The latest windfall is debut appearance in the Augusta National Women’s Amateur (ANWA) championship.
It cost The R&A Scholar and University of Stirling student £100 for her place in last year’s Women’s Amateur, not far from home club of West Kilbride. Duncan turned that into a 9&8 victory over Iceland’s Jóhanna Lea Lúđvíksdóttir to book her place in the AIG Women’s Open at Carnoustie, where she won the Smyth Salver as low amateur with a tied tenth finish among the game’s elite.
Following her ANWA debut, she will test her game against the women’s best again this year in two further majors – the US Women’s Open and Amundi Evian Championship, as well as a return trip to Muirfield for the AIG Women’s Open in August.
“I think the money I spent to enter the Women’s Amateur has been pretty good value,” admitted Duncan. “If you think about it in terms of what it’s got me into, then it was extremely good value for money. It’s probably the best golf investment I’ve ever made.”
Unlike fellow Scot and 2021 Curtis Cup teammate Hannah Darling, who has half a season of her first year of college golf at the University of South Carolina to draw on at Augusta National, Duncan’s experience of playing in America is limited to one outing. She represented Stirling in the 2019 Yale Women’s Fall Intercollegiate.

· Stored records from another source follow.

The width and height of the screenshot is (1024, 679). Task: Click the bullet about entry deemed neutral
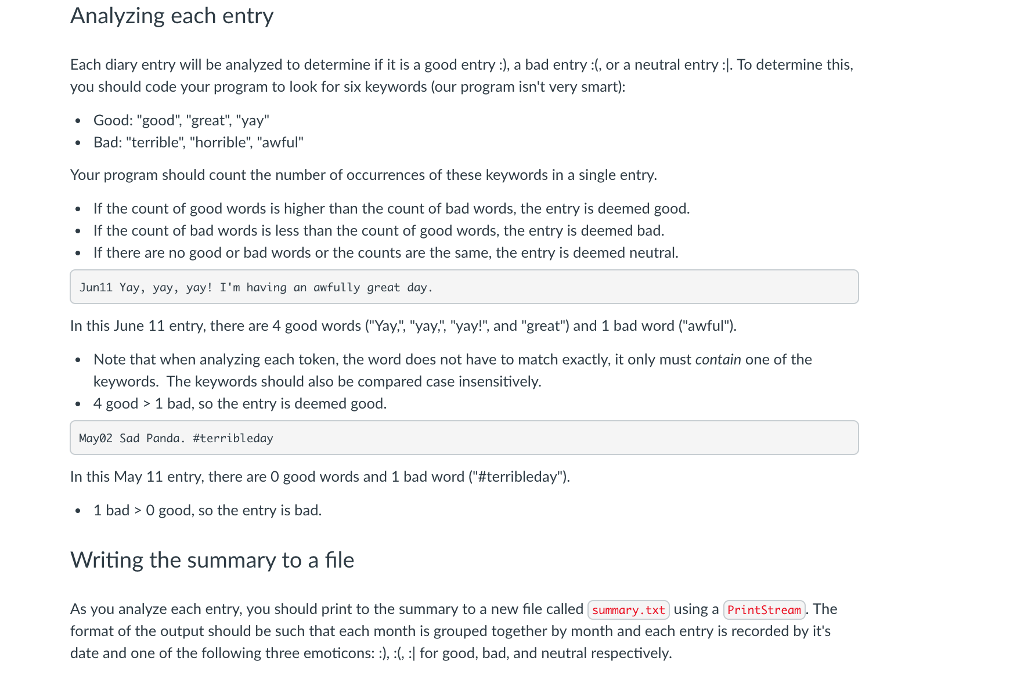tap(385, 253)
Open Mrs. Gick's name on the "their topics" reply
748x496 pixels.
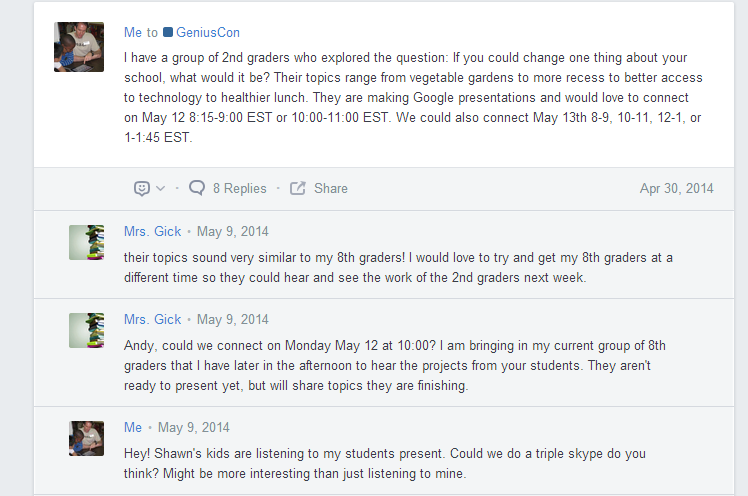153,232
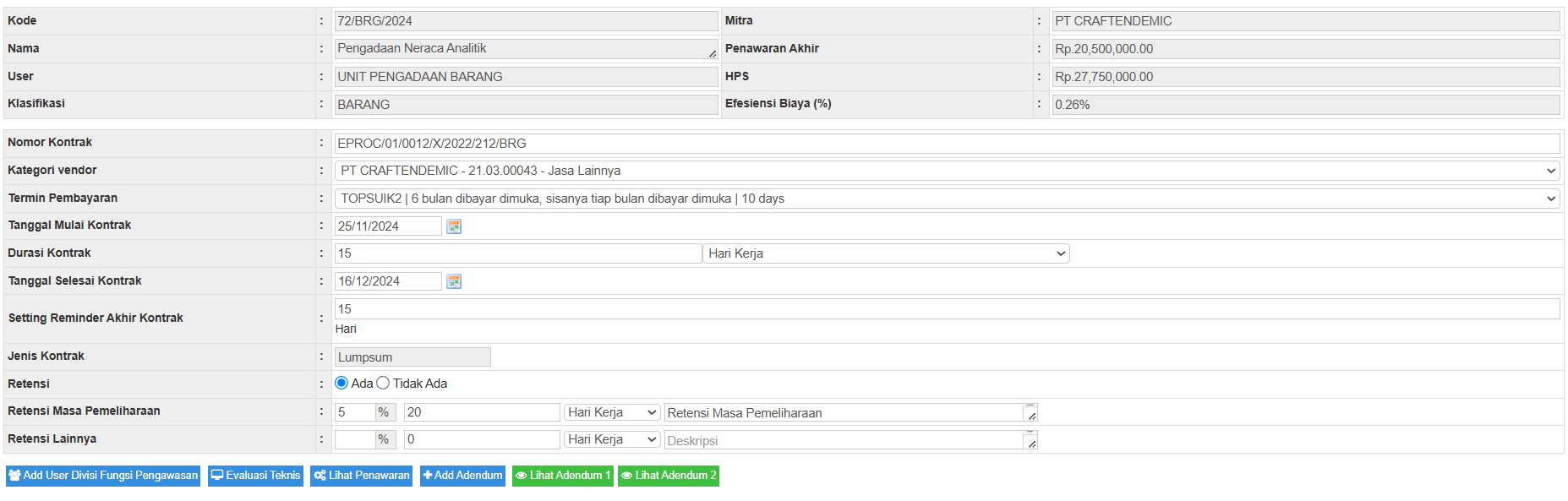Focus the Durasi Kontrak number field
Viewport: 1568px width, 501px height.
[517, 253]
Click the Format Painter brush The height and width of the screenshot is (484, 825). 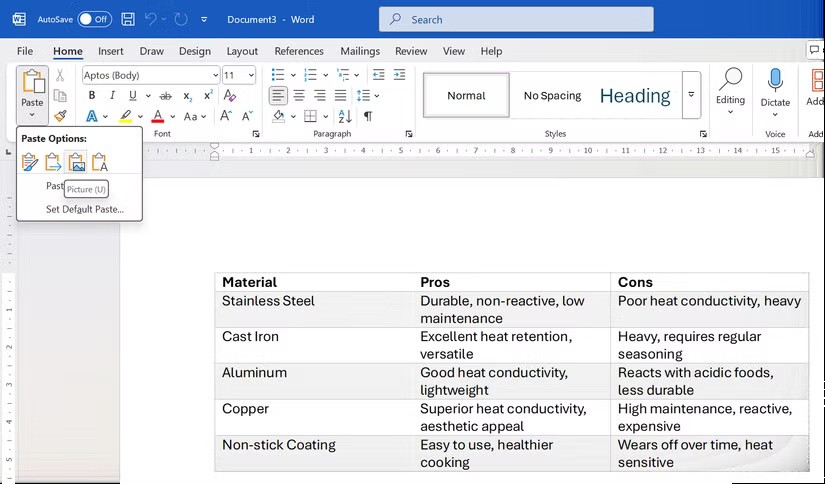[60, 117]
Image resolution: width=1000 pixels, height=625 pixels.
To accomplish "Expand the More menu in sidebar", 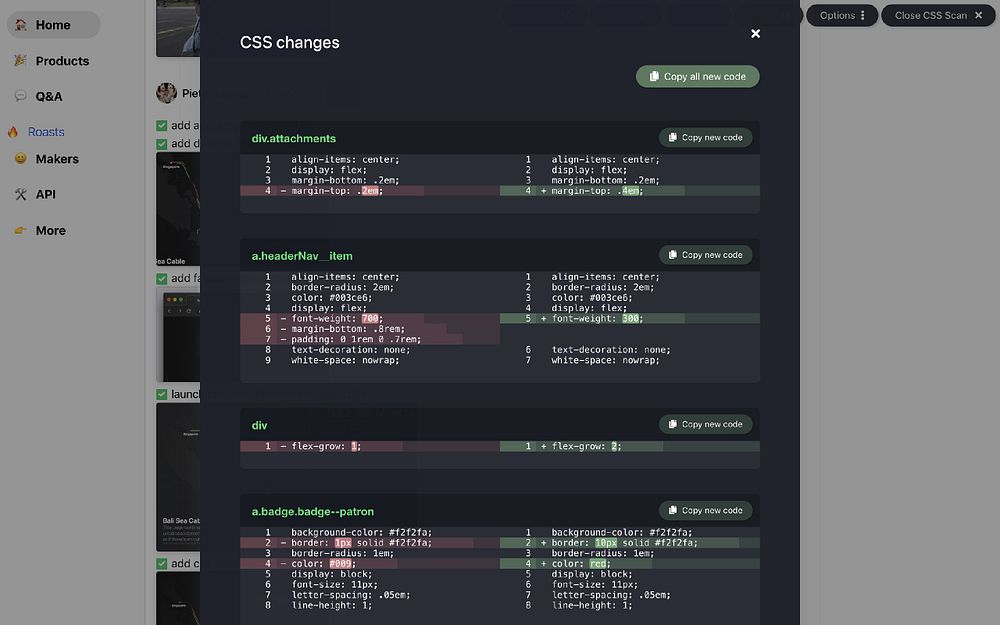I will pyautogui.click(x=50, y=230).
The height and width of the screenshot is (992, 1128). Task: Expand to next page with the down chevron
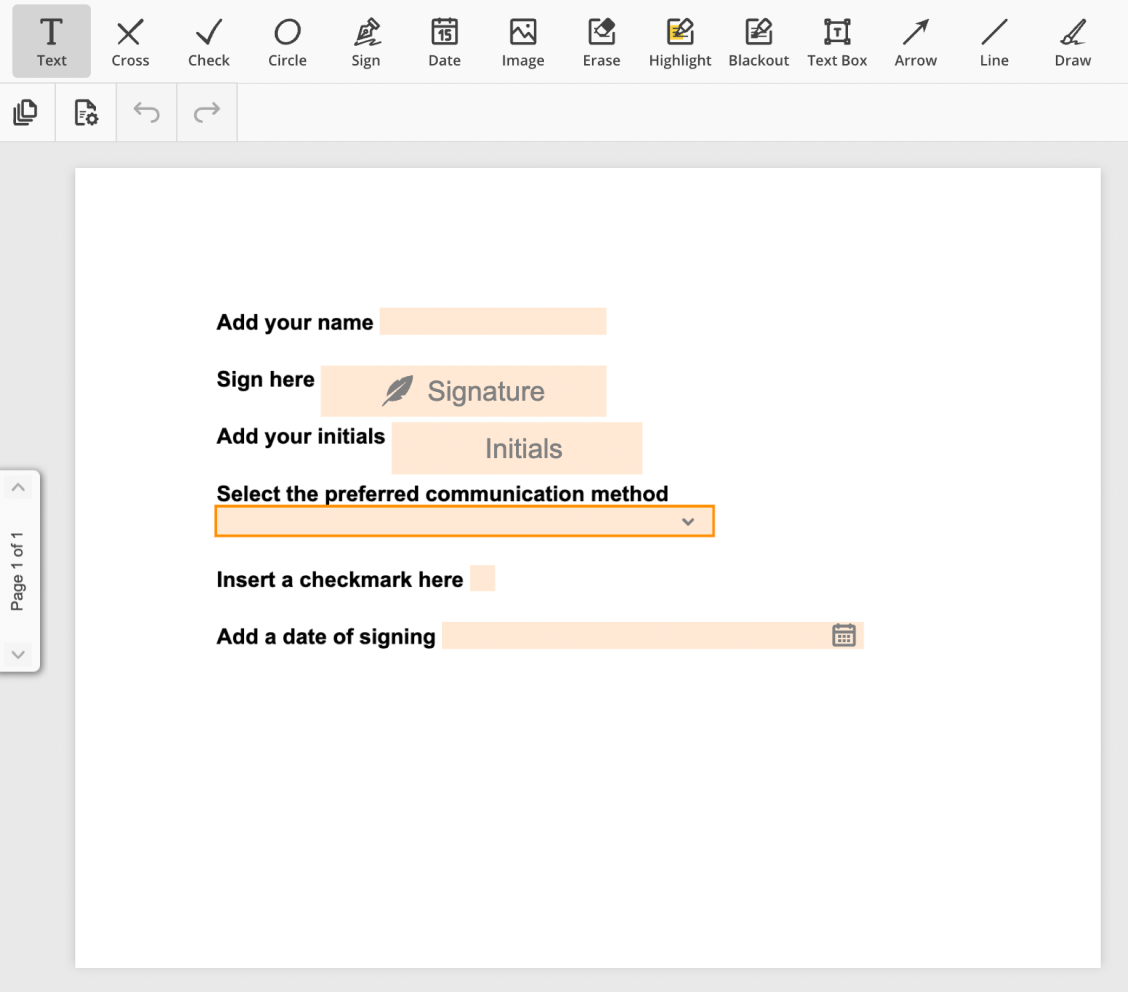coord(18,653)
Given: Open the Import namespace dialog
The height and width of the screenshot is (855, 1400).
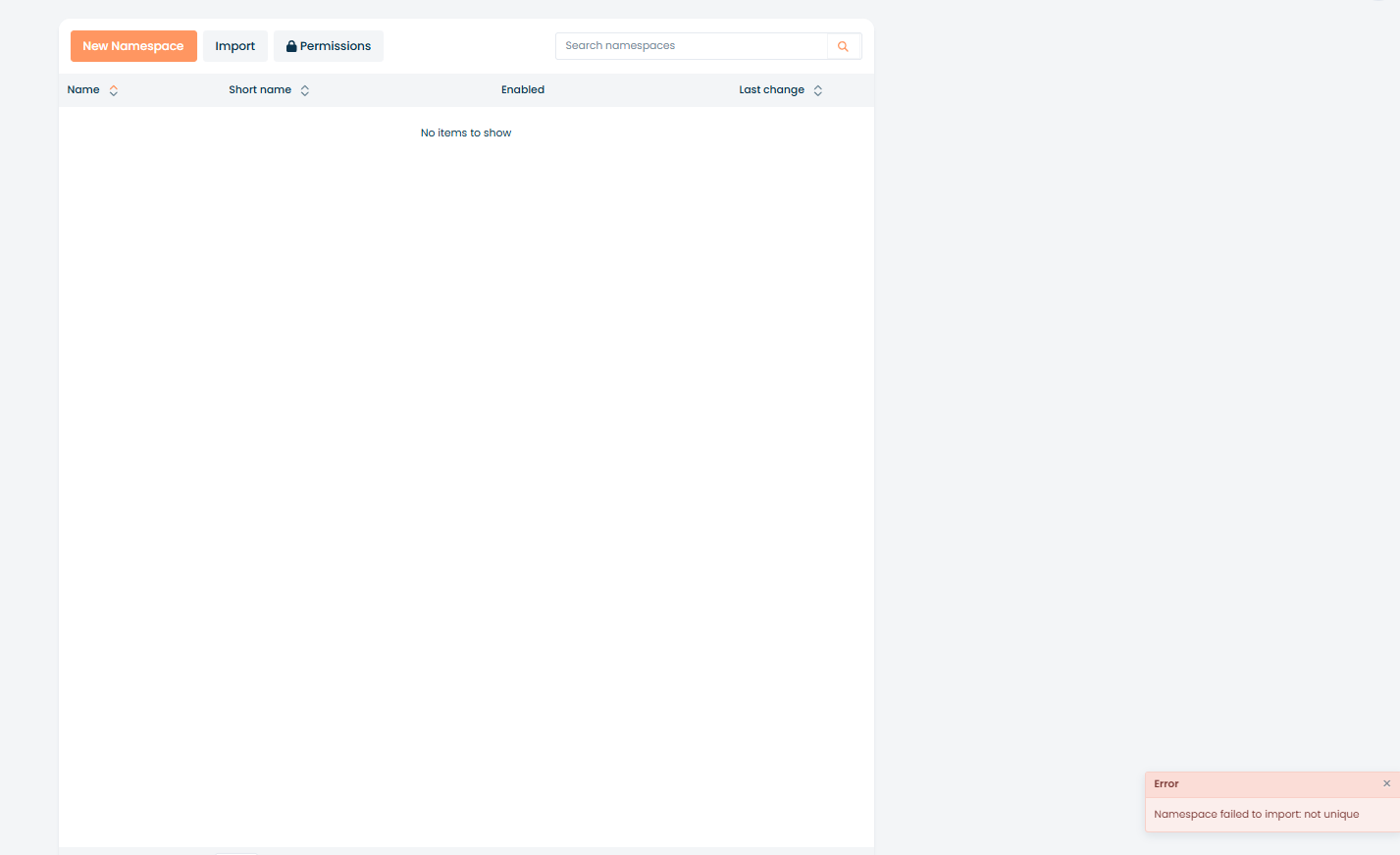Looking at the screenshot, I should pos(235,46).
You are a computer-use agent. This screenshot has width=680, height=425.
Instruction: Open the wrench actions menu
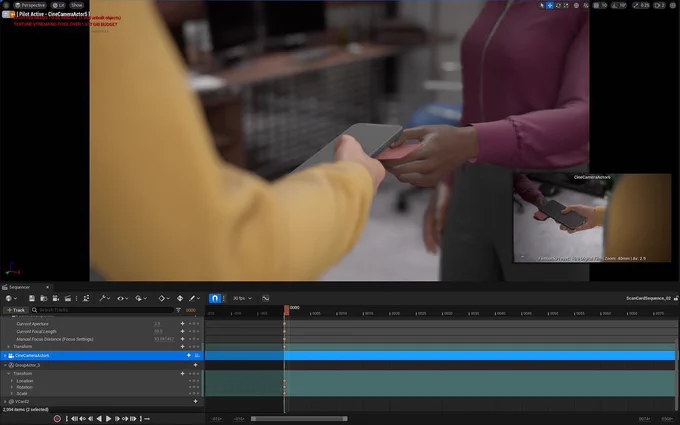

The 22-year old, currently 49th on the World Amateur Golf Ranking®, acquitted herself well, earning a joint seventh-place finish.
“I’ve not exactly been exposed to playing on courses where you have to use a lot more loft around the greens than I’m used to in Scotland, so I’ll try to gear my game in that direction,” said Duncan, who was recently named to the Great Britain & Ireland Curtis Cup squad for this year’s match at Merion Golf Club.
That’s why the sports studies student has built a week’s practice at Sage Valley Golf Club in South Carolina into her ANWA preparation. “The main thing I will be working on is my short game and putting,” she said. “If you miss a green at Augusta it’s not going to be easy to make a par.”
Unlike many golf mad youngsters, Duncan’s recollection of the Masters Tournament isn’t extensive.
“I didn’t really watch a lot of the Masters when I was growing up, just wee snippets,” she said. “It wasn’t until Tiger won in 2019 that I actually watched the full final round. That was inspiring.”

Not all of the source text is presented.